Someone called ‘Nikolay Ironov’ had been doing cool logos for cafes, barbershops and bloggers all year long. The funny part? ‘Nikolai’ is actually artificial intelligence!
The Artemy Lebedev design studio created a neural network capable of creating its own designer logos. The AI was being developed in strict secrecy by a team of computer wizards working in isolation. The artificial intelligence itself was only known to the rest of the design bureau as ‘Nikolay Ironov’ – a pretty ordinary Russian name.
‘He’ even had his own profile on the studio’s website. His face was, likewise, completely engineered from scratch by the AI, using a composite of the team members’ faces.
For an entire year, the AI was busy creating logos for actual clients using the ‘express design’ offer, which implies a fixed rate of 100,000 rubles (approx. $1,440), but without the option for repeat designs or edits. Among the clients were cafes, a barbershop, ‘pelmeni’ eateries, craft beer pubs, as well as high-profile YouTube bloggers (which later criticized the designs, still unaware they were dealing with a computer).
Years of algorithm-designing experience was put to work in creating the fictional Nikolay Ironov, according to the design bureau. Meanwhile, the neural network has the capacity for free decision-making. According to head developer, Roman Kosovich, even he can’t always figure out the logic behind the AI’s process, which always makes for interesting results!

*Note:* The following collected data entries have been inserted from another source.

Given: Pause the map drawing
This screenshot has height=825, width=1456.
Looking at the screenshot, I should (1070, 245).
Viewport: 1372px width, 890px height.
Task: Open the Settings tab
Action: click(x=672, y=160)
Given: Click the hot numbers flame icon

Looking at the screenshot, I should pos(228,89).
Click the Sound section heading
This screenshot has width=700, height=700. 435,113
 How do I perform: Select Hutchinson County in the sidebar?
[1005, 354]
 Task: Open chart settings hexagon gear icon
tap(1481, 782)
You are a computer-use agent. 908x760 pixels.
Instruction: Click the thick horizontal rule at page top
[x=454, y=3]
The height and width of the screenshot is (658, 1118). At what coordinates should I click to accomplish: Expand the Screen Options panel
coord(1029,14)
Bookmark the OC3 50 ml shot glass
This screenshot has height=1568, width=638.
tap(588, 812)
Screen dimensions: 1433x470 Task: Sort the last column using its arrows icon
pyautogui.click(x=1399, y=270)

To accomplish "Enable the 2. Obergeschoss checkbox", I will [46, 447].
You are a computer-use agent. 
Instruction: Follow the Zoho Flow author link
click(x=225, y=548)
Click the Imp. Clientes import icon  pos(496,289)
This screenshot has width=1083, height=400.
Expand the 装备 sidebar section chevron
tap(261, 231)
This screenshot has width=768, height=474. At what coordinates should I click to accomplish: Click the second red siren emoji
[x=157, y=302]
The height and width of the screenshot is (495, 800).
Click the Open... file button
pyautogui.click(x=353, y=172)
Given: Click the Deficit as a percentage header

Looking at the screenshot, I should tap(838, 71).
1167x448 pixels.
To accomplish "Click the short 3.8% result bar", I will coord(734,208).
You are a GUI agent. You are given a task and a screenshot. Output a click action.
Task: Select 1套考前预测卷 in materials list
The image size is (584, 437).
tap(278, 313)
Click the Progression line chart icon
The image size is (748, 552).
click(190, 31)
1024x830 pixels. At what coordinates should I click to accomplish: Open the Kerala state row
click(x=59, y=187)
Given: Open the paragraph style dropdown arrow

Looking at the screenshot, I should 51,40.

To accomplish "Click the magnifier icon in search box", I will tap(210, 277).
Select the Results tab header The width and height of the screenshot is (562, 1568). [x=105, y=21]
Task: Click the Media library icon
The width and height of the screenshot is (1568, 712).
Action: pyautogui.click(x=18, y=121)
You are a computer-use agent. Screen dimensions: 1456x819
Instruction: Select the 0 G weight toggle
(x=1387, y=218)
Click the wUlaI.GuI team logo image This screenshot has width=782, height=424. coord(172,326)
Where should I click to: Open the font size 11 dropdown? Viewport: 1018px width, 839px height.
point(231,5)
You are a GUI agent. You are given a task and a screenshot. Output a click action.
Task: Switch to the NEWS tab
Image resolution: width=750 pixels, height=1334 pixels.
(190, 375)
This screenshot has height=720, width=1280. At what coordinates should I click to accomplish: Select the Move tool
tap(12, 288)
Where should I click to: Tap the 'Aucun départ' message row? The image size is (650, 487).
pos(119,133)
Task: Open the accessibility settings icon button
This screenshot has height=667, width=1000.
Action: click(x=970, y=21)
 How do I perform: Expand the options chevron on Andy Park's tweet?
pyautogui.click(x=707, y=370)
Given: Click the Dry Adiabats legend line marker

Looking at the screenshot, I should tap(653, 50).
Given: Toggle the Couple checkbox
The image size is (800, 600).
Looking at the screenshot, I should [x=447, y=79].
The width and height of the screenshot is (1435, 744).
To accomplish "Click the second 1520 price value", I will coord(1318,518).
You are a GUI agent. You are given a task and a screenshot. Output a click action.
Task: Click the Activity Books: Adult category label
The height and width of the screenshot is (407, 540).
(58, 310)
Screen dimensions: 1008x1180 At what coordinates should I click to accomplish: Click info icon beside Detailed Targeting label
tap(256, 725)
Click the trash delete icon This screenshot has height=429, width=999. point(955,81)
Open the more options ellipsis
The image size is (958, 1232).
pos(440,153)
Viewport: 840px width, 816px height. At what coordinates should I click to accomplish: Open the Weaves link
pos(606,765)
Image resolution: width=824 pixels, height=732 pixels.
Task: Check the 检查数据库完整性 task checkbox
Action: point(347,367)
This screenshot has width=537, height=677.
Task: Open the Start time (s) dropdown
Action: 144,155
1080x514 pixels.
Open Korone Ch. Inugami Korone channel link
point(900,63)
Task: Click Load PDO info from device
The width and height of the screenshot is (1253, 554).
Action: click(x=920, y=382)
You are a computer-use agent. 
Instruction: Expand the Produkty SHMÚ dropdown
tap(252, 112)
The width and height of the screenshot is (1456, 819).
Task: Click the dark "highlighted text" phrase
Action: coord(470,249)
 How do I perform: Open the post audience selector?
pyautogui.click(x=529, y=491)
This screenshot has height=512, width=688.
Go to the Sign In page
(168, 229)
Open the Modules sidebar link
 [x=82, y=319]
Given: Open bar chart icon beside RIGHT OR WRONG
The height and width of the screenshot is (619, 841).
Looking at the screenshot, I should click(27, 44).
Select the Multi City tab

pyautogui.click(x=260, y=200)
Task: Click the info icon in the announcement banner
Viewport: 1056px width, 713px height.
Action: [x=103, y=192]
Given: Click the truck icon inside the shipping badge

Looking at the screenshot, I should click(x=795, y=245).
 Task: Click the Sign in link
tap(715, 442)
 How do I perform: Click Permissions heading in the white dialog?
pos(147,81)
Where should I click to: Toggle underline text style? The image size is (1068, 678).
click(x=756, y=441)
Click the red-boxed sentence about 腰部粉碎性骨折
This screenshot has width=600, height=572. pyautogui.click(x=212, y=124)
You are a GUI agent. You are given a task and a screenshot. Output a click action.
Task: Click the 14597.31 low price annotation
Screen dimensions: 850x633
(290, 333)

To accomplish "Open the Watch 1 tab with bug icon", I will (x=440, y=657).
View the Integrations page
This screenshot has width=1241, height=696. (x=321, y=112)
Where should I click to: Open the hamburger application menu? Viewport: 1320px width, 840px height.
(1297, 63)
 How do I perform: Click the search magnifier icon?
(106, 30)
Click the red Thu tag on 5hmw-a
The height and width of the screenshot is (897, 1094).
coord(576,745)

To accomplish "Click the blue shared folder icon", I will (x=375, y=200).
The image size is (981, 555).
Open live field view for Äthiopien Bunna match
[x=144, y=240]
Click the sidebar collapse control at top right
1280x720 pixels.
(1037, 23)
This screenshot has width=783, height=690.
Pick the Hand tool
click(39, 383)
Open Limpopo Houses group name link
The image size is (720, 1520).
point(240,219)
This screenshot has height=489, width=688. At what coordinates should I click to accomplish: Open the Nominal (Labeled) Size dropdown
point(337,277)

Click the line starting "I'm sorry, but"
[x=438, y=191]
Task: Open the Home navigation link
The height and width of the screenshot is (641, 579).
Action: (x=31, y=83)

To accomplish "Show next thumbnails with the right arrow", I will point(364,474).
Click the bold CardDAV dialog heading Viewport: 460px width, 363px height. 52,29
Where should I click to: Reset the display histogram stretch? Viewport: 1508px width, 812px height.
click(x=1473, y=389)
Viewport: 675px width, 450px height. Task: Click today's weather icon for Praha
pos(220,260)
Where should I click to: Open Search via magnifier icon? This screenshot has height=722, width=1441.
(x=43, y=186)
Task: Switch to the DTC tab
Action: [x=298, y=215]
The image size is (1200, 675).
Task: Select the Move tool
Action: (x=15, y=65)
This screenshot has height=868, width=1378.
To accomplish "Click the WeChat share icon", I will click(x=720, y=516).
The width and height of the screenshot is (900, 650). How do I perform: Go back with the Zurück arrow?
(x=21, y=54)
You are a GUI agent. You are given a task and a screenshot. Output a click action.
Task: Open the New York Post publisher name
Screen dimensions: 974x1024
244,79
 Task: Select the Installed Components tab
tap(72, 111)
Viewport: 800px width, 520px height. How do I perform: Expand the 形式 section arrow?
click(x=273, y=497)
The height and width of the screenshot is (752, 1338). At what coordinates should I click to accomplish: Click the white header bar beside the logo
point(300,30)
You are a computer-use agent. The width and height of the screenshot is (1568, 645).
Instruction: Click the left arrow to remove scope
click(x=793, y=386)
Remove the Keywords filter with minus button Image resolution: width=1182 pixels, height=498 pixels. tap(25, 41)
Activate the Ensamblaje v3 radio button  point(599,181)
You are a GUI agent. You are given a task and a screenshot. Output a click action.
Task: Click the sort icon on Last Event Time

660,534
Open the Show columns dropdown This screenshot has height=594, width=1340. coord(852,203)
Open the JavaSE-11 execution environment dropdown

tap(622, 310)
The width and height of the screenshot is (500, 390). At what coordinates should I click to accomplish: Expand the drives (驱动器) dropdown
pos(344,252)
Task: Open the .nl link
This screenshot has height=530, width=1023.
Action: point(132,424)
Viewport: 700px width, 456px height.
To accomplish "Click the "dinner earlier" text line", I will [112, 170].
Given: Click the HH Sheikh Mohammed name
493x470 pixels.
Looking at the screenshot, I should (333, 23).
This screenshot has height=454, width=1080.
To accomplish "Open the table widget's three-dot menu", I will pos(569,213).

“Ironov can effectively undertake real, commercial tasks. He’s available 24/7, doesn’t get sick, or get ‘writer’s block’, while continually evolving and solving creative problems in a matter of seconds. And, most importantly, offers absolutely unique takes on design solutions,” Kosovich is cited as saying on the project’s website.
According to the studio, Ironov’s advantage over other – human – graphic designers is that ‘he’ doesn’t look to others for ideas – meaning, he doesn’t use past experiences – including international awards, or even his own experience – as a baseline for new designs.
“This important historical step is a reflection of the move toward commercial automation of creative processes,” the studio claims.